In the US general population, the estimated background risk of major birth defects and miscarriage in clinically recognized pregnancies is 2% to 4% and 15% to 20%, respectively.
For patients treated with REVCOVI, more frequent monitoring of the health status for both the mother during pregnancy and the development of the offspring is recommended.
2. Lactation- Risk Summary- Human or animal lactation studies have not been conducted to assess the presence of REVCOVI in breast milk, the effects on the breastfed infant, or the effects on milk production for the mother.
The developmental and health benefits of breastfeeding should be considered along with the mother's clinical need for REVCOVI and any potential adverse effects on the breastfed infant from REVCOVI or from the underlying maternal condition.
3. Pediatric Use- The safety and efficacy of REVCOVI have been established in pediatric patients.
4. Geriatric Use- REVCOVI was not studied in patients 65 years and older.
OVERDOSAGE-
There are no reports of administration of REVCOVI in excess of the prescribed doses.
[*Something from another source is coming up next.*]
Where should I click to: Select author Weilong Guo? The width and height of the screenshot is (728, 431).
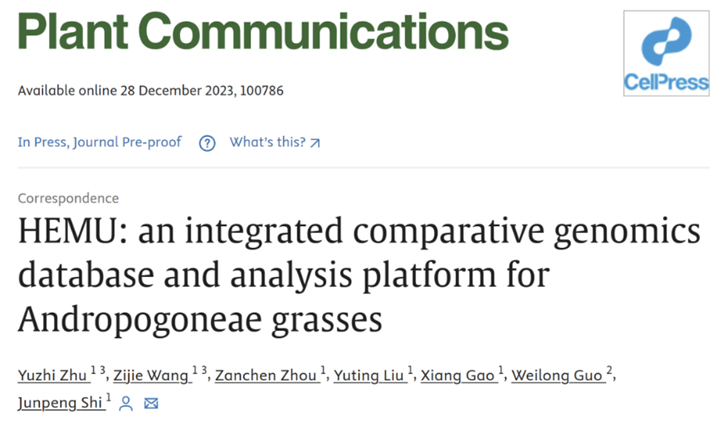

The highest weekly prescribed dose administered in the clinical studies was 0.4 mg/kg. In nonclinical studies, there was no evidence of toxicity related to study drug at doses up to 1.8-fold the clinical dose (based on mean human AUC normalized to the dose of REVCOVI administered per patient), except for a slight increase in activated partial thromboplastin time (APTT).